Est de la RDC : Tshisekedi évoque la détresse des déplacés et réfugiés appelant à traiter avec lucidité, la cause première de cette souffrance

Les habitants de Sake fuyant vers Goma (Illustration)
Les habitants de Sake fuyant vers Goma (Illustration)

Ce samedi, le Chef de l'Etat, Félix Tshisekedi a réuni au Palais de la Nation, les ambassadeurs et diplomates accrédités en République démocratique du Congo, pour une cérémonie d’échange des vœux. Il a attiré leur attention sur la situation humanitaire particulièrement préoccupante dans l’Est du pays, notamment dans et autour de la ville d’Uvira, ainsi que dans les localités situées tout au long de la plaine de la Ruzizi.

Dans ces zones, Tshisekedi a fait état de milliers de familles déplacées à l’intérieur du pays, vivant dans une précarité extrême et confrontées à des besoins urgents en matière d’assistance humanitaire. À cette détresse interne, a-t-il poursuivi, s’ajoute celle des réfugiés se trouvant notamment au Burundi, où ils continuent de faire face à d’importantes difficultés et à une vulnérabilité persistante.

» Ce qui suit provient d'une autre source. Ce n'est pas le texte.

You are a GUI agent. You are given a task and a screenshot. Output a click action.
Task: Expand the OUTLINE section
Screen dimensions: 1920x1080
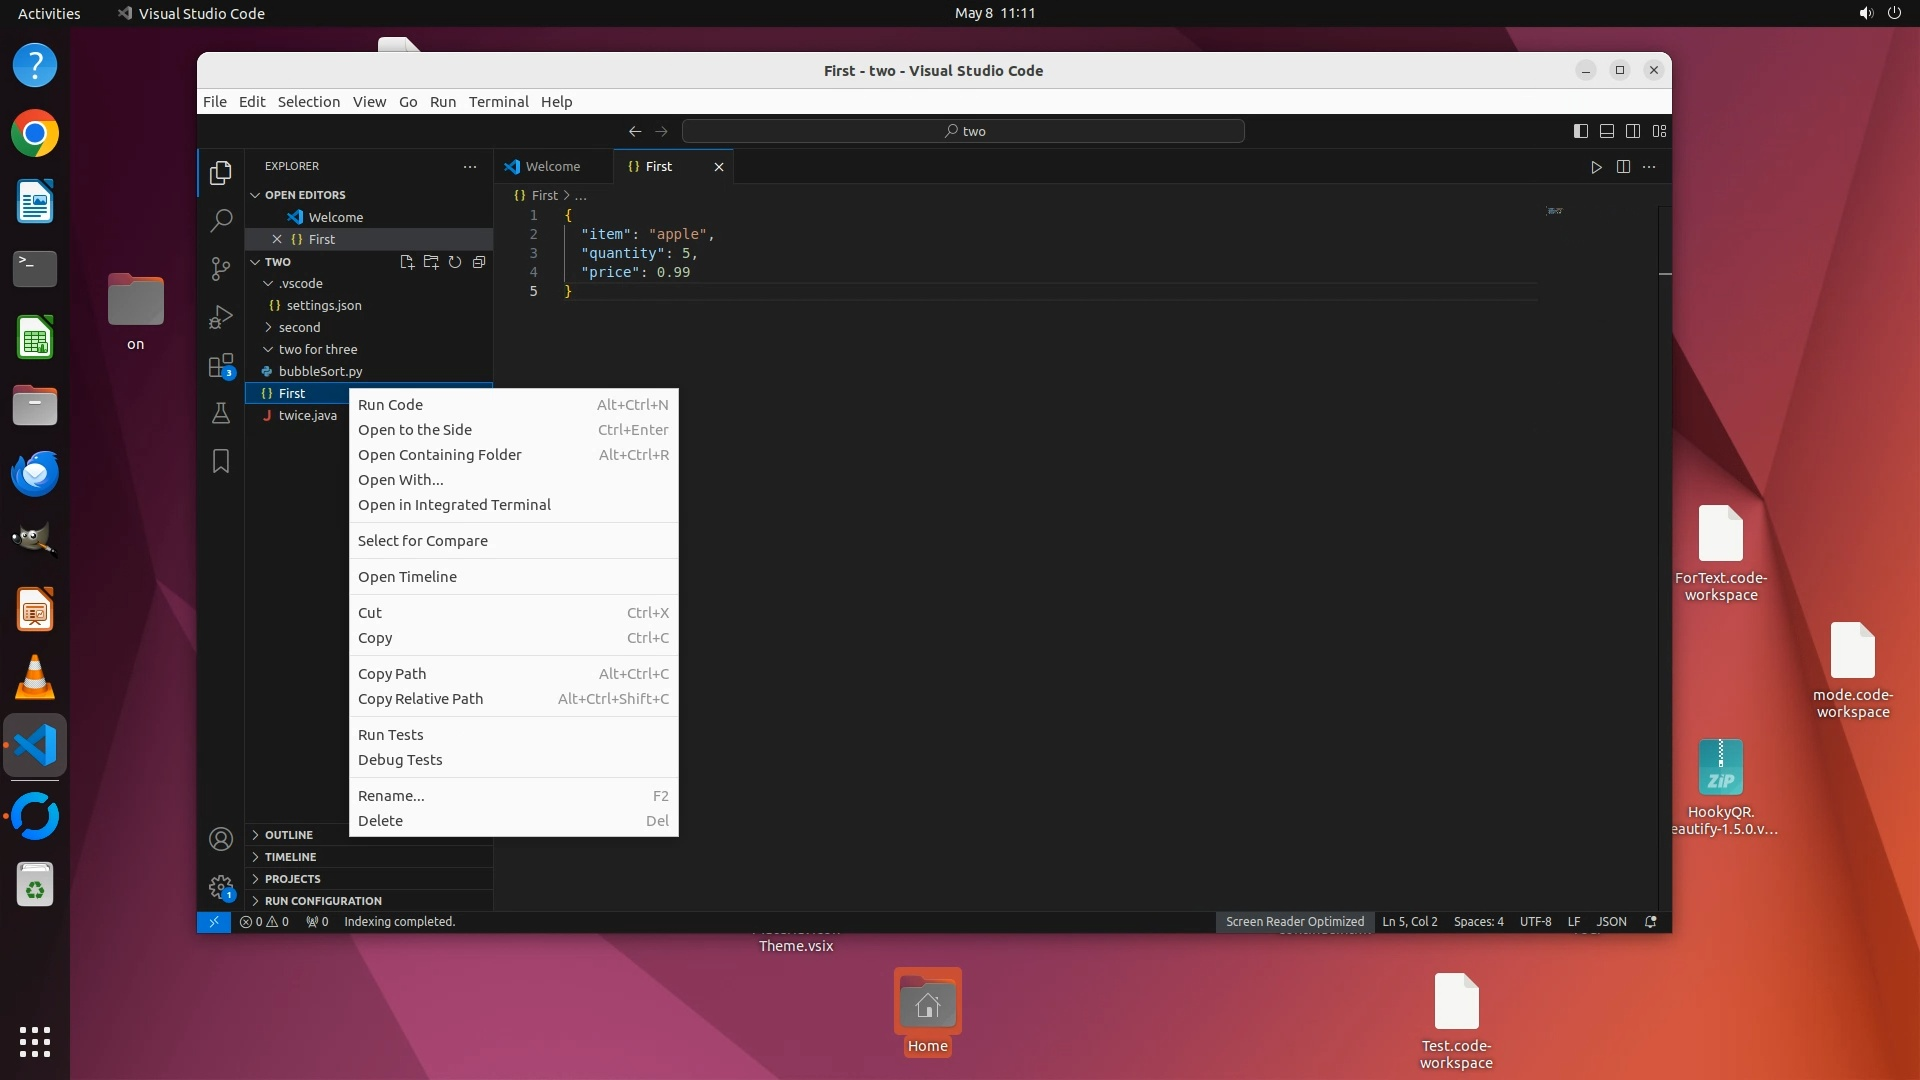[289, 835]
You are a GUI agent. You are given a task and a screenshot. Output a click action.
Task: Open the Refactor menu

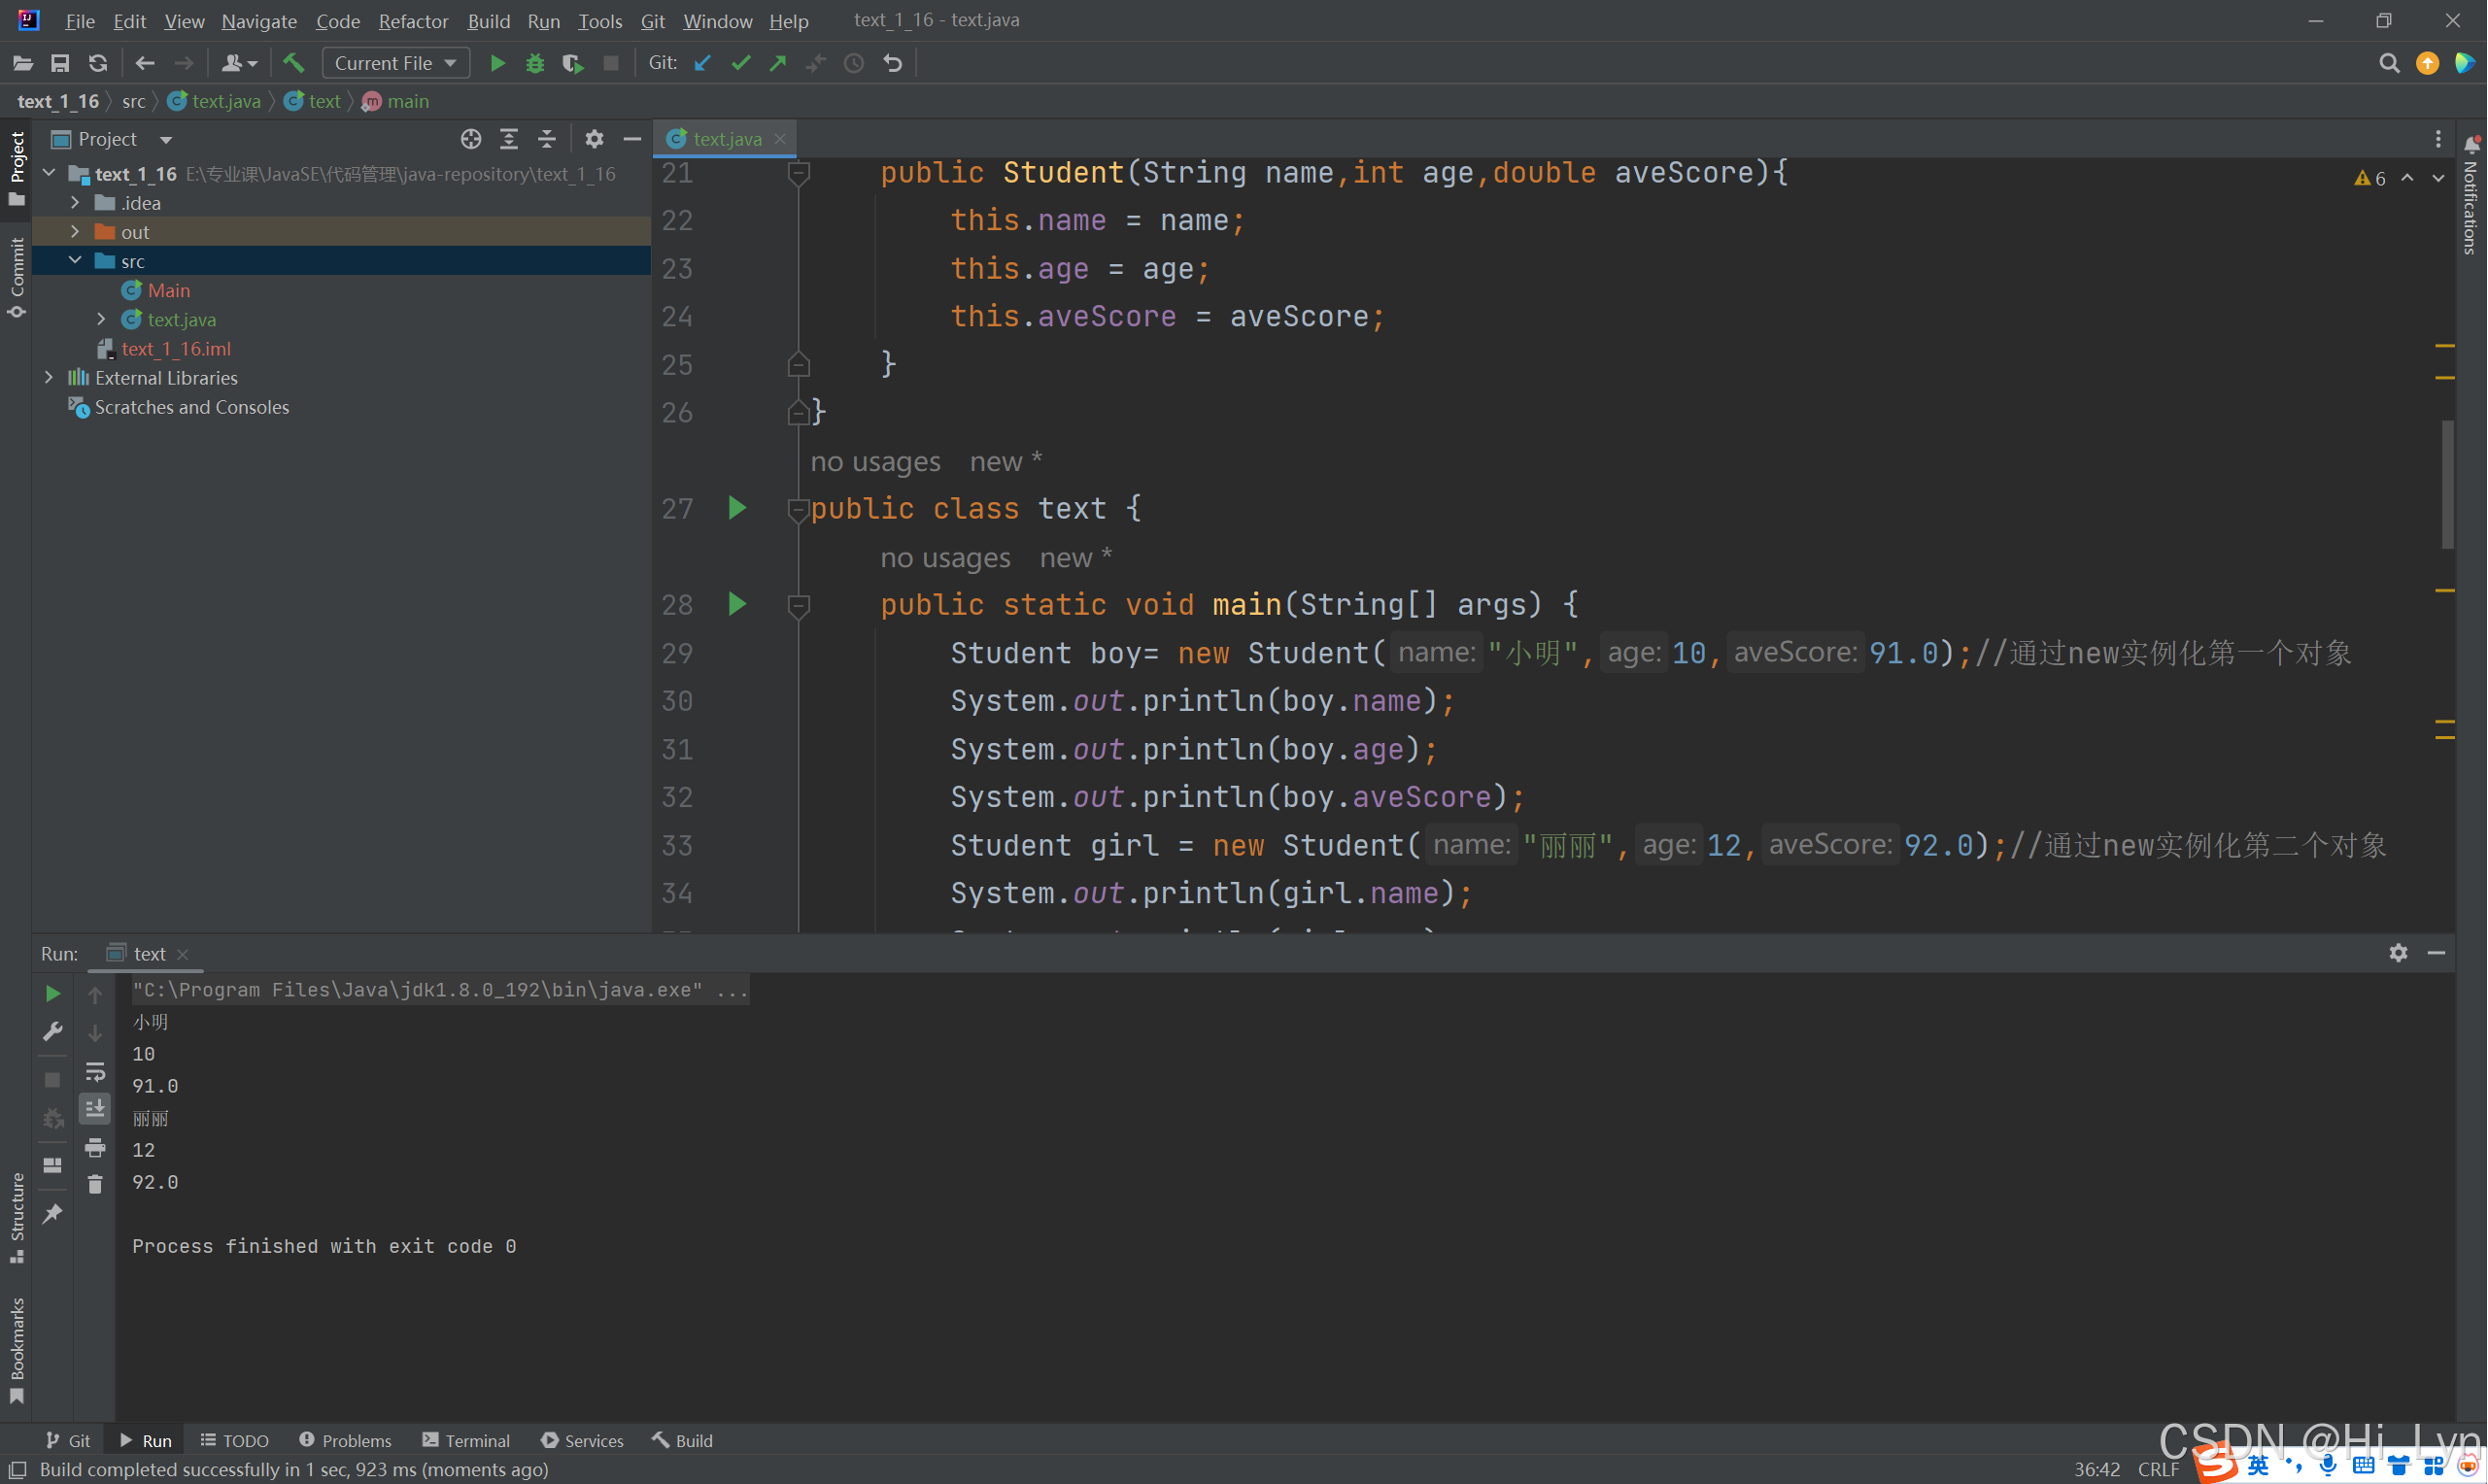tap(412, 21)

Face à cette réalité, le Chef de l’État a affirmé que le gouvernement de la République entend renforcer la coordination avec les partenaires humanitaires, régionaux et internationaux, afin d’assurer protection, dignité et solutions durables aux populations affectées, et de créer les conditions d’un retour durable à la paix et à la stabilité.

"Mais il serait illusoire de traiter l’urgence humanitaire sans regarder, avec lucidité, la cause première de cette souffrance : l’instabilité entretenue et la violence récurrente. Les populations de l’Est, déjà éprouvées par des décennies d’épreuves, ne peuvent plus être condamnées à ce cycle tragique où chaque avancée diplomatique se trouve aussitôt neutralisée par des replis tactiques, des provocations nouvelles ou des offensives déguisées. Les développements récents sur le terrain, y compris autour d’Uvira, rappellent à quel point la situation demeure fragile et combien la mise en œuvre des engagements pris doit être rigoureuse, suivie et vérifiable", a fait remarquer le Chef de l'État Félix Tshisekedi dans son intervention

Au regard d’un déficit critique de financement, la communauté humanitaire en République démocratique du Congo est contrainte de prioriser strictement sa réponse en 2026. C’est dans ce contexte que le gouvernement de la République démocratique du Congo (RDC) et la communauté humanitaire ont lancé, ce mercredi 28 janvier 2026 à Kinshasa, un appel urgent de 1,4 milliard USD afin de répondre aux besoins humanitaires dans le pays en 2026.

Selon les deux parties, ces ressources sont indispensables pour venir en aide à des millions de Congolaises et de Congolais pris au piège de l’une des crises humanitaires les plus prolongées et les plus négligées à travers le monde. À défaut de financements suffisants, la réponse humanitaire en 2026 sera recentrée sur 7,3 millions de personnes, parmi près de 15 millions ayant des besoins vitaux en assistance et en protection.

L'année 2025 a déjà montré les conséquences dramatiques du sous-financement. Par exemple, au cours de l'année, la réduction des capacités opérationnelles a conduit à la fermeture de plus de 1000 centres de nutrition, privant plus de 390 000 enfants souffrant de malnutrition aiguë sévère d'une prise en charge essentielle.

Environ 1,5 million de personnes ont perdu l'accès aux soins de santé primaires en raison de la fermeture de structures, de ruptures de stock de médicaments vitaux et d'une capacité réduite de prévention et de réponse aux épidémies. Les cibles d'assistance alimentaire mensuelles ont été réduites jusqu'à 73 %, exposant les populations les plus vulnérables à des risques accrus de faim et de privation.

Ce plan s'inscrit dans un contexte humanitaire profondément bouleversé dans l'Est du pays depuis janvier 2025. Les affrontements au Nord-Kivu, au Sud-Kivu et en Ituri ont fait évoluer les besoins, perturbé les chaînes d'approvisionnement et multiplié les contraintes administratives et sécuritaires. Selon OCHA, l'accès aux populations est devenu plus dangereux et plus complexe que jamais.